# RECORDS TO PROCESS:
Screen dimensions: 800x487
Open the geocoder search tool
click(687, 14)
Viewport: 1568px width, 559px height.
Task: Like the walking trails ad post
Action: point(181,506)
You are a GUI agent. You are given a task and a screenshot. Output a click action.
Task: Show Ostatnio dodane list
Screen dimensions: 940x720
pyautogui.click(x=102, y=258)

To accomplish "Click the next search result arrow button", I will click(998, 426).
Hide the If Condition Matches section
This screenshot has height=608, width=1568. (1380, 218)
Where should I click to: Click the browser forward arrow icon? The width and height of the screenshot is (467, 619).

# PROMPT:
All lines from the one with "Open the geocoder search tool" through the end of the records need to be copied exactly, and no other lines.

# RESPONSE TO THIS EXERCISE:
Open the geocoder search tool
click(687, 14)
Viewport: 1568px width, 559px height.
Task: Like the walking trails ad post
Action: point(181,506)
You are a GUI agent. You are given a task and a screenshot. Output a click action.
Task: Show Ostatnio dodane list
Screen dimensions: 940x720
pyautogui.click(x=102, y=258)

To accomplish "Click the next search result arrow button", I will click(998, 426).
Hide the If Condition Matches section
This screenshot has height=608, width=1568. (1380, 218)
Where should I click to: Click the browser forward arrow icon? The width and height of the screenshot is (467, 619).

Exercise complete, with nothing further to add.